I have a question that someone hopefully can answer for me.

I have a sanyo 42 inch lcd tv, with a DP42849 controller. It just stopped working. I press any key on the controller, and the LED illumates but nothing happens.

I have checked online but the only thing I seem to find is remove the batteries for 5 minutes and then put them back in... .which I have tried already.

Has anyone run into this? Does anyone know how to fix it?

Regards


----------



## octaneman

Hi azrael 

Your best option s to get another controller if there is no response from it.

Question: Does the set turn on at all ?


----------



## WereBo

Hi azrael and welcome to TSF :wave:

It might just be the batteries need replacing, when they get low they still have enough power to light the LED, but not enough to transmit the signal to the TV.

You can try holding the remote-control a couple of inches away from the receiver in the TV, it might work that close and would definitely indicate dead batteries.


----------



## azrael2000

Hi All.

Thank you for your responses.

First. The television set will turn on with the buttons on the side, and step through all the channels as well as the interfaces. 

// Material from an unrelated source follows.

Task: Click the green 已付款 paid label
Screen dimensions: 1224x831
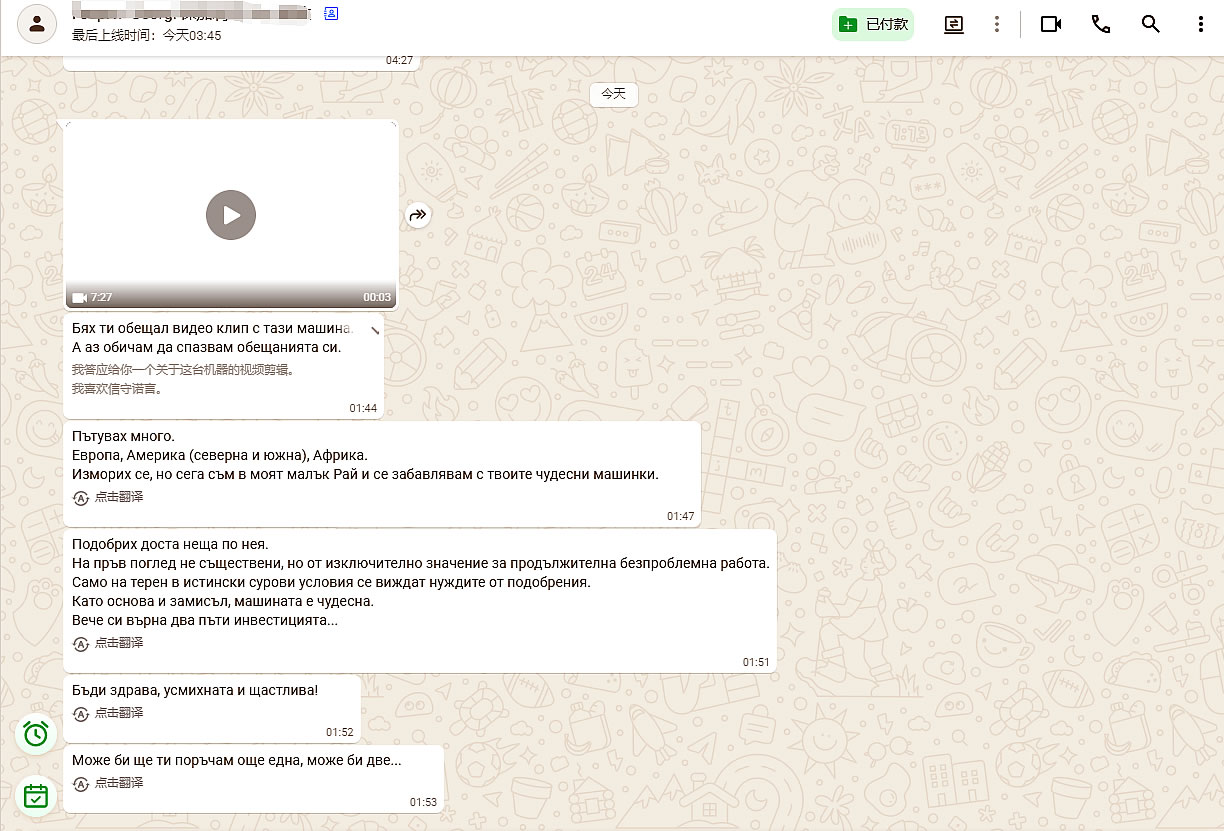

Second. I am about 2 1/2 inches from the tv and it still will not turn on. The indicators light, but other than that no change. The tv does not come on.

Finally I have changed the batteries, and no difference.

I am wondering if someone was playing around with my remote and pressed some strange key combination. Is there a way to reset the controller to its factory default.

Regards


----------



## WereBo

If it's the original R/C that came with the TV, then they're usually 'hard-wired' for that specific model, but you can get a 'Universal' R/C that can be programmed for most TV's fairly cheap.


----------



## octaneman

Can you turn the t.v on manually ?


----------



## azrael2000

Hi Octaneman.

Yes my tv set does everything it should with the manual buttons on the side (I can't call up the menu screen, but I can step through all of the channels, increase / decrease volume, access my video inputs.

Regards


----------



## octaneman

There is one option you can try but its a long shot, open up your remote and get access to the board in it. Turn the board around and remove the plastic carbon felt where the buttons make contact with the PCB. Take a cotton Q-tip and some rubbing alcohol and thoroughly clean the small trace lines on the PCB. Do not clean the carbon contacts on the felt, it will compromise its conductivity. Make sure its totally dry when your done, then re-assemble the remote and see if it responds. 

If that has no effect take Werebo's suggestion of considering getting yourself a universal remote to rectify the issue.


----------



## azrael2000

Hi Guys.

Well I double checked with Sanyo and as you all said, there is no way to do a hard reset. I guess the person who used it after me did something strange to it <grin>

So I'm off to Walmart / Futureshop to buy another universal for it.

Thank you for all of your help!

Regards


----------



## WereBo

You're welcome, good luck with programming the new one :laugh:


----------



## azrael2000

Hi there.

Just to let you know I purchased a Logitech universal remote. It took longer to find my model number and create a new account than it did to reprogram it. Thanks to all for their help.

Regards


----------



## WereBo

You can mark the thread as <Solved> from the 'Thread Tools' button, near the top-right of the page :wink:


----------